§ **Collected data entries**
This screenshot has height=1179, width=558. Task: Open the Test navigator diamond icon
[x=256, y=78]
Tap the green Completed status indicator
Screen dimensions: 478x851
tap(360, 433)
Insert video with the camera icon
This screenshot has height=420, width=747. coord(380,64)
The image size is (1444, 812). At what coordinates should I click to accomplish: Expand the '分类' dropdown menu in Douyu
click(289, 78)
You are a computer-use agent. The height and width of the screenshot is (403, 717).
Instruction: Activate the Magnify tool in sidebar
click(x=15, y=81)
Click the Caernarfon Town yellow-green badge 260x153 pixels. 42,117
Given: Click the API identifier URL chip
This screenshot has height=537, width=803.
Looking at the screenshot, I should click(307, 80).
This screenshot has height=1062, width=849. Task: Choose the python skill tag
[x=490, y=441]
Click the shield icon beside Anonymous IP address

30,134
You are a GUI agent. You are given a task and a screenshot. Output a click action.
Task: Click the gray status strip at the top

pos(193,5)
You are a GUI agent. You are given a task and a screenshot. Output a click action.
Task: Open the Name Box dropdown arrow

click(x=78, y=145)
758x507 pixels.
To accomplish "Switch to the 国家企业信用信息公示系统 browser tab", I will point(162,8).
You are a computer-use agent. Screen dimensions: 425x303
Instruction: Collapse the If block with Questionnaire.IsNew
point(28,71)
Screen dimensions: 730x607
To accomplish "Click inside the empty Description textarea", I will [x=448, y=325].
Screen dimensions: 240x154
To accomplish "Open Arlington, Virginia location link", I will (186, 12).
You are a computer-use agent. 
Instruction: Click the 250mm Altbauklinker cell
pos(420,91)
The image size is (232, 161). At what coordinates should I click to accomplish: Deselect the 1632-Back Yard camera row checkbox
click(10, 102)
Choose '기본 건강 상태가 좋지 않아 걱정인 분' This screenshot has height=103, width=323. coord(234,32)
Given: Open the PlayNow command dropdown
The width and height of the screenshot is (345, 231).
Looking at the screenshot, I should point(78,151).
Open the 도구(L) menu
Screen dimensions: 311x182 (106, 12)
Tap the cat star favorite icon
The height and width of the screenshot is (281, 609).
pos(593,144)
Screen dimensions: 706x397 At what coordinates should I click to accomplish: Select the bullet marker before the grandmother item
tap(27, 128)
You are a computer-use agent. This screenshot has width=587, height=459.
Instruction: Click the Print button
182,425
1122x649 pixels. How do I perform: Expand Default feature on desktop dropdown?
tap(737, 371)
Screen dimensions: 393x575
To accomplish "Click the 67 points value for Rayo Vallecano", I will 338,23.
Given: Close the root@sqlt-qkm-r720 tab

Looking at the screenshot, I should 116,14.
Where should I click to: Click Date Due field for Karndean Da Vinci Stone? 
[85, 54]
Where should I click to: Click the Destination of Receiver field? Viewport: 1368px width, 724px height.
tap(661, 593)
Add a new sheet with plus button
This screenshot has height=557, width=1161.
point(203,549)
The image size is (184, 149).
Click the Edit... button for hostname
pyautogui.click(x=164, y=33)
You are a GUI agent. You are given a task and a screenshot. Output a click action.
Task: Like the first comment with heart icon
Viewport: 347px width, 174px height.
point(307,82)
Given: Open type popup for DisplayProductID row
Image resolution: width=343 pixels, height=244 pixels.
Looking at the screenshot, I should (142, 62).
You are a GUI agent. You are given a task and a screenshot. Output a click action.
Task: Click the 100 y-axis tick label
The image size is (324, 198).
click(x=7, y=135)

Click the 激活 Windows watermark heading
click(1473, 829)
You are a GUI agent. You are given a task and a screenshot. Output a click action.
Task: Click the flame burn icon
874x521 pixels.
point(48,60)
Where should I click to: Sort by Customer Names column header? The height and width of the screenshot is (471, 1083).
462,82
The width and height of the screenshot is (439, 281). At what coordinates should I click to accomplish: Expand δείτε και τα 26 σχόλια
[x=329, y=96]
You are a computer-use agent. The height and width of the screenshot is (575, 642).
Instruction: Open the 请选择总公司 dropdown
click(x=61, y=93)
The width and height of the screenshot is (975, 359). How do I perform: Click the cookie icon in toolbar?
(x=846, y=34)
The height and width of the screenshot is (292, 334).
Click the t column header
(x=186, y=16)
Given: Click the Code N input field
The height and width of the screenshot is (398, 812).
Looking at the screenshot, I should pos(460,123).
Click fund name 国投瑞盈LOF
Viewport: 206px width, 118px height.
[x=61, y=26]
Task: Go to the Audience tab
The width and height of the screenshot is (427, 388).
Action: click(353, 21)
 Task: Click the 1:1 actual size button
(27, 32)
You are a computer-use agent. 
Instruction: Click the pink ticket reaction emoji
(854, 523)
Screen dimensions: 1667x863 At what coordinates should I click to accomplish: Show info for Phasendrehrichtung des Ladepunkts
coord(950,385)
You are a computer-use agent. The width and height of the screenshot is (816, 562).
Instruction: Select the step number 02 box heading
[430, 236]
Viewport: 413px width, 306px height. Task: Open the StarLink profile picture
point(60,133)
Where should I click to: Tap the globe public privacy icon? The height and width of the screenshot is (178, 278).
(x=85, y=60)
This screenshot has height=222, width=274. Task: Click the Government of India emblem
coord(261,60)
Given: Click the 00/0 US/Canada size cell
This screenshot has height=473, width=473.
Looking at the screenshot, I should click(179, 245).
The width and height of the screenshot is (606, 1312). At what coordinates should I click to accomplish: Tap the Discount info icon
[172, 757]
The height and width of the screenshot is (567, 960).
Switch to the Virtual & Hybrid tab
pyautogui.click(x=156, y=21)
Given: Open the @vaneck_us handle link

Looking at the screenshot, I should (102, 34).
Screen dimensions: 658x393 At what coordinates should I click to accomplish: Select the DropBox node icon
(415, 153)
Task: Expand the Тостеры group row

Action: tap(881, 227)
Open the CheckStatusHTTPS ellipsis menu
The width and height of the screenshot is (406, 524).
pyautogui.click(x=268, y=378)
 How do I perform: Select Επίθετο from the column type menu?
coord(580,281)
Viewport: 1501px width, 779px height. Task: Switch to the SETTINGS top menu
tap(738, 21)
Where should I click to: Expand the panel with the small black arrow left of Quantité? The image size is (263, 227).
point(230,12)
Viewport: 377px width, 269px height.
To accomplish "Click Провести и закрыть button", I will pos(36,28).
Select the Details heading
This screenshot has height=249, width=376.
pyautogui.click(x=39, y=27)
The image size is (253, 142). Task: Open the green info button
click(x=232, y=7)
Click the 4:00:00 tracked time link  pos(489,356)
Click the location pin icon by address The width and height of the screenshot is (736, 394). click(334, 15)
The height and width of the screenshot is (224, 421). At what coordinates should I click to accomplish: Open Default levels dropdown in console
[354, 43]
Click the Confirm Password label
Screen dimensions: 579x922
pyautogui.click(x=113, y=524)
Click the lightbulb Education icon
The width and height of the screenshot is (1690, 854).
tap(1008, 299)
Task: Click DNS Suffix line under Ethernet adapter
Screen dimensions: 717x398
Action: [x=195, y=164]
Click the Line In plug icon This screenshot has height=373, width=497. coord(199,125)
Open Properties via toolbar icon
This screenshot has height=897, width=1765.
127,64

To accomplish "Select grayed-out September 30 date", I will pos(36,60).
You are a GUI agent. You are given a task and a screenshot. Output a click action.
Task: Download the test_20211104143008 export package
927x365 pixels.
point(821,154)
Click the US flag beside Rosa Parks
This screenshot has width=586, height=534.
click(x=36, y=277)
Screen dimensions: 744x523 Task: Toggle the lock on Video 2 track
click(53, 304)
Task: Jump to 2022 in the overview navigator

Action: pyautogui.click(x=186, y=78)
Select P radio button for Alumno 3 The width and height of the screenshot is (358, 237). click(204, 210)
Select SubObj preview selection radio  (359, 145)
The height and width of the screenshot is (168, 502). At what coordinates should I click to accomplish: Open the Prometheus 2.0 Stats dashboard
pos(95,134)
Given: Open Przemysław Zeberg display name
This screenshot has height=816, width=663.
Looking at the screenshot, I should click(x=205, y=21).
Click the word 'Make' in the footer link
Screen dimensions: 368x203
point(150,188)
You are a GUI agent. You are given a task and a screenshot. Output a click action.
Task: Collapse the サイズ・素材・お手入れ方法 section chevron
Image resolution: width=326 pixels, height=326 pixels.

§ **WORK REQUIRED**
Which lines in the records above contain the string "radio"? Copy them.

§ **TASK RESPONSE**
Select P radio button for Alumno 3 The width and height of the screenshot is (358, 237). click(204, 210)
Select SubObj preview selection radio  (359, 145)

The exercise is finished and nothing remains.